We are not alone in our need to apply these steps to ‘recover’ our nation. Other governments and societies have systematically attempted to deal with their history and break long-standing patterns of thinking and behavior using these principles. After apartheid was declared over in South Africa, Mandella and other leaders recognized the need to put the ‘past in the past’, to forgive and move on. The Truth and Reconciliation Commission was set up to undertake a ‘rigorous inventory’ of what happened. Getting past crimes and mistakes out in the open allowed the population as a whole to let go and begin a process of healing. Argentina is just beginning to approach the pain of its own dark past and the ‘dirty war’ in a similar manner. In Canada, a reconciliation process has been initiated to deal with the decades of abuse in ‘residential schools’ set up for aboriginal children. The need for such structures can be found in a long list of societies where institutionalized conflict has become a core component of the culture.
Institutions don’t act. People do. If we are to ‘recover’ the American spirit of democracy and restore respect, civil discourse and trust in our leaders, we must recognize and acknowledge the dark side of (at least) the last 30 years or so of ethical deterioration in our politics and business practices. We must acknowledge we’re sliding into a fragmented and polarized state and that we’ve lost control. Let’s look deeply at our own values and our actions. Let us as citizens acknowledge our role in fanning the flames and histrionics that ace currently passing for 'political debate'. Let’s acknowledge where we’ve sold out to expediency, cleverness, or cynical justification (“It doesn’t really matter”) for cutting corners or compromising who we are for short-term gratification or position. This is a step we as individuals can all take.

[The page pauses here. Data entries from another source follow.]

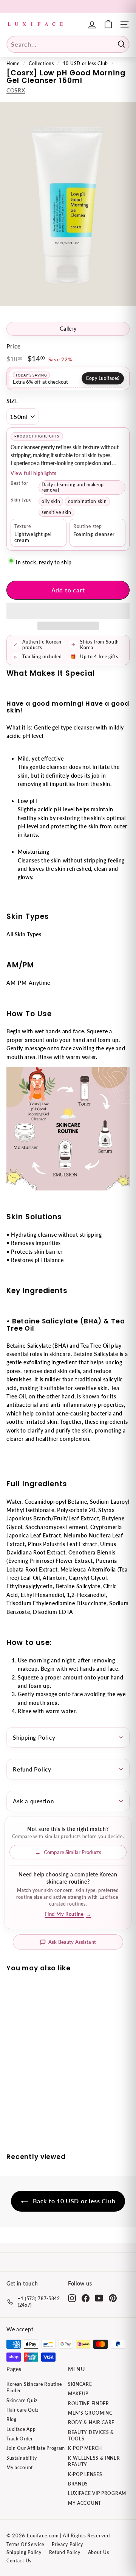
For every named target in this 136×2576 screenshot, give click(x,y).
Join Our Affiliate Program (35, 2448)
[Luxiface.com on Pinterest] (113, 2298)
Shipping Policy (34, 1737)
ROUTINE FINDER (88, 2403)
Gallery (68, 329)
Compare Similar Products (72, 1852)
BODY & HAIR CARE (91, 2422)
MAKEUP (78, 2393)
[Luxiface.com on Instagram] (72, 2298)
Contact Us (18, 2561)
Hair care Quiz (22, 2410)
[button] (68, 611)
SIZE (12, 400)
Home (13, 63)
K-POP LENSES (85, 2474)
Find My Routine (68, 1914)
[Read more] (108, 24)
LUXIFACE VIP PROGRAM (97, 2493)
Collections (41, 63)
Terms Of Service (25, 2544)
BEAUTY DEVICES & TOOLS (91, 2435)
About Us (98, 2552)
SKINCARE (80, 2384)
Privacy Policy (67, 2544)
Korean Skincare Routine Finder (34, 2387)
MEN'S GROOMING (90, 2413)
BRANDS (78, 2484)
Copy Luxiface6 (103, 378)
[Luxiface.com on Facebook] (86, 2298)
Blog (11, 2419)
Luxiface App (21, 2429)
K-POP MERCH (85, 2448)
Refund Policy (32, 1769)
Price (13, 346)
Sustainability (21, 2458)
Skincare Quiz (21, 2400)
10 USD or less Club (85, 63)
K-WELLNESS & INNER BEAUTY (94, 2461)
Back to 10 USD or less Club (73, 2200)
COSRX (15, 90)
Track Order (19, 2439)
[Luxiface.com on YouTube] (99, 2298)
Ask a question (33, 1801)
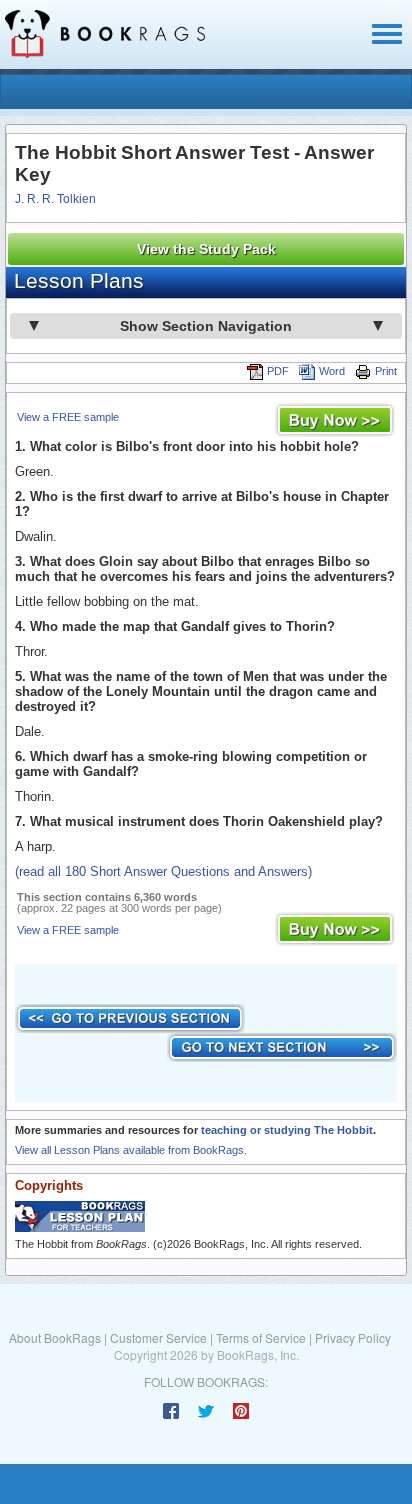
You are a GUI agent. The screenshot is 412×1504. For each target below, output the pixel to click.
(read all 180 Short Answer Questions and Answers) (163, 871)
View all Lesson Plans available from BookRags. (131, 1150)
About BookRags (55, 1337)
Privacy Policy (353, 1337)
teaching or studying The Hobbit (287, 1130)
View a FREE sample (68, 417)
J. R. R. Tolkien (55, 199)
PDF (278, 371)
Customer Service (158, 1337)
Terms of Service (261, 1337)
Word (332, 371)
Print (386, 371)
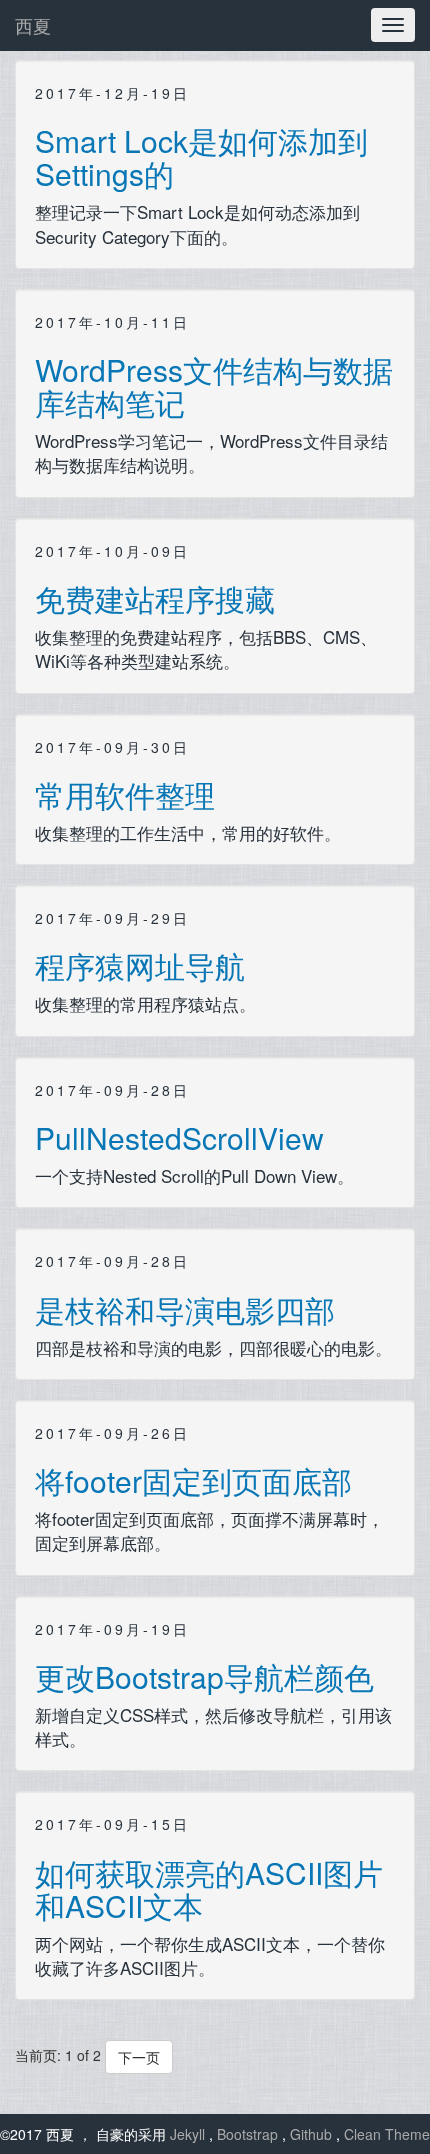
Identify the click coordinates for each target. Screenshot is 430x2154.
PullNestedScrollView (179, 1137)
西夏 (33, 25)
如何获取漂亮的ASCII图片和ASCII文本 (209, 1889)
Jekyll (189, 2134)
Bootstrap (249, 2134)
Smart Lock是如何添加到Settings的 (201, 157)
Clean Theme (387, 2134)
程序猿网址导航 (140, 965)
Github (313, 2134)
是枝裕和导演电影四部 (185, 1309)
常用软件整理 (125, 794)
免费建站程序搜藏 (155, 598)
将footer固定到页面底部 (193, 1480)
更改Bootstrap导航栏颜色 (204, 1676)
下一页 (139, 2057)
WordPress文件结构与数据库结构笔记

Telling an ugly truth is always a painful process. But in the end, it is the only pathway to freedom and full recovery. For those who have traveled this road, we also know that, at the end of the day, exercising this kind of rigorous honesty helps us find power, joy, freedom and love for ourselves and our fellow human beings. And that is where we may begin to recover the possibility of our constitutional democracy.